**Prompt**
Please rewrite the data between the lines holding "coordinates (325, 803)." and "caption-text-9: ). Di nuovo 0 grazie ai vaccini in lugli… is", inclusive, as a two-column CSV with the headers instruction and output, one row for each item. Put each field in double quotes and turn any line breaks inside a field into spaces.

**Task material**
- Opening Delimiter -

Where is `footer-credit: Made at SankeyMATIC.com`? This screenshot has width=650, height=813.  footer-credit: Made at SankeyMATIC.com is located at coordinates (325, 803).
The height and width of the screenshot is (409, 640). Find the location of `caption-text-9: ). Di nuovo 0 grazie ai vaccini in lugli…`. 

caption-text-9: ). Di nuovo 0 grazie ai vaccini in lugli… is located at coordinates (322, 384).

- Closing Delimiter -
- Opening Delimiter -

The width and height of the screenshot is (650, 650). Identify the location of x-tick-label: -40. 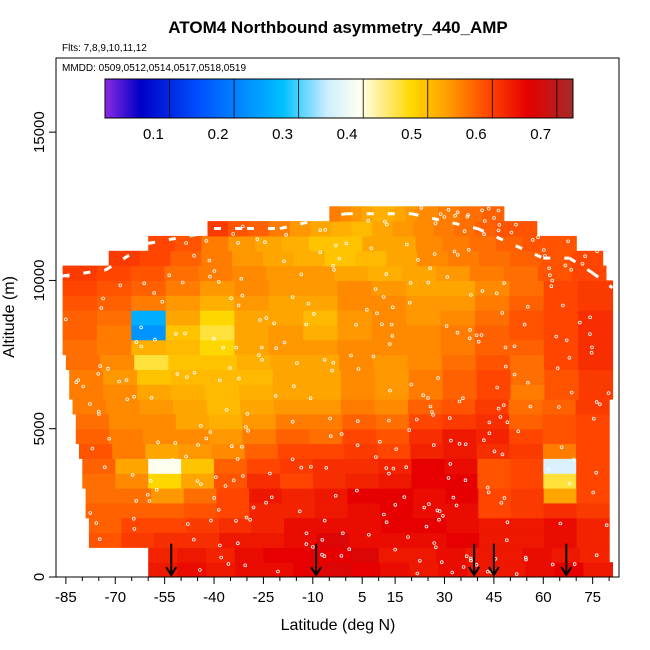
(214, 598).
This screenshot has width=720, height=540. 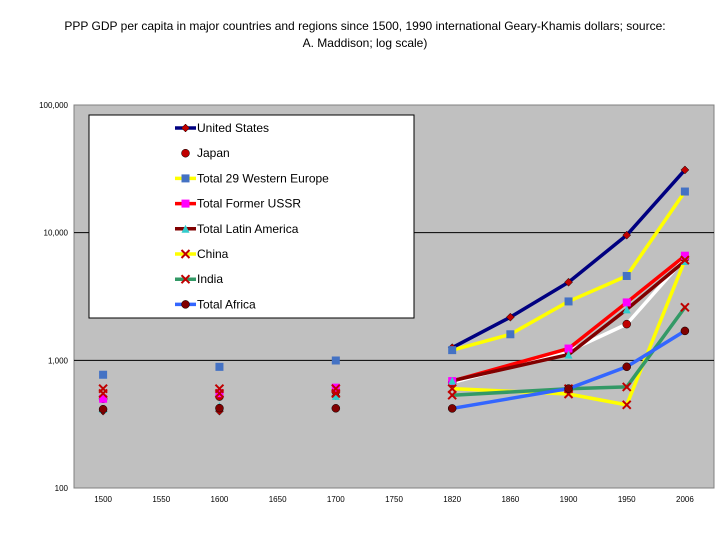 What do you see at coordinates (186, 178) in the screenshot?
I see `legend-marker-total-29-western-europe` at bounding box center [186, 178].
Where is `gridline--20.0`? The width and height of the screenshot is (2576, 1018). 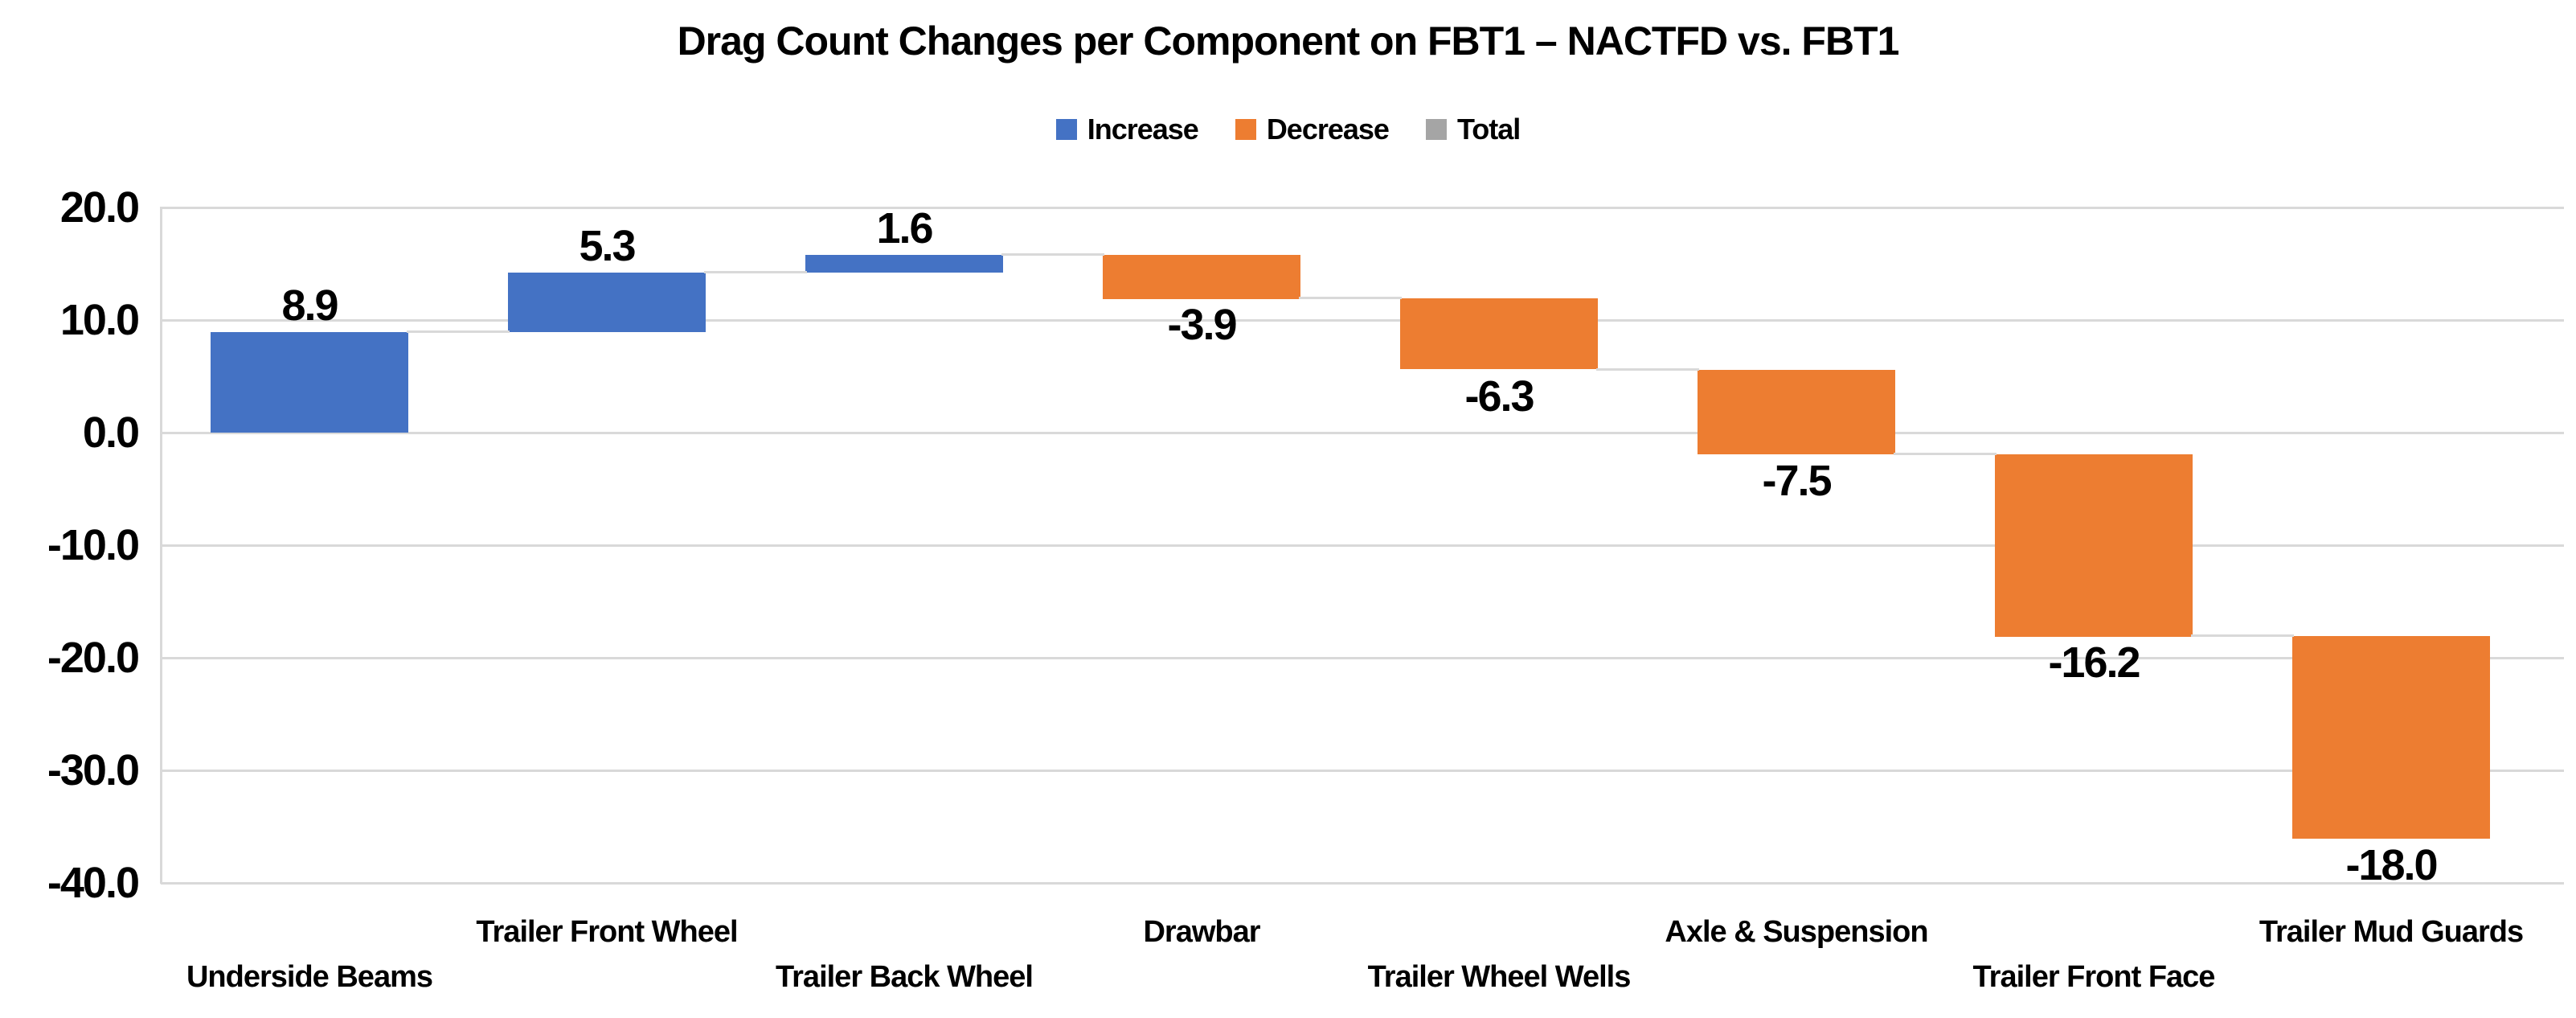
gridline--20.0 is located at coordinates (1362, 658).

- Closing Delimiter -
- Opening Delimiter -

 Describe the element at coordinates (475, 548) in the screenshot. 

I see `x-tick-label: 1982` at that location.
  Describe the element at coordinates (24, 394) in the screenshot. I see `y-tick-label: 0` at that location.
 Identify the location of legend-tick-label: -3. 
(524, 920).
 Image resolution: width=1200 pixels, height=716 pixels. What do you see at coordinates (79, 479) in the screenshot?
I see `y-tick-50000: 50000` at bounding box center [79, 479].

- Closing Delimiter -

**Solution**
instruction,output
"Where is `footer-credit: Made at SankeyMATIC.com`? This screenshot has width=650, height=813.","footer-credit: Made at SankeyMATIC.com is located at coordinates (325, 803)."
"The height and width of the screenshot is (409, 640). Find the location of `caption-text-9: ). Di nuovo 0 grazie ai vaccini in lugli…`.","caption-text-9: ). Di nuovo 0 grazie ai vaccini in lugli… is located at coordinates (322, 384)."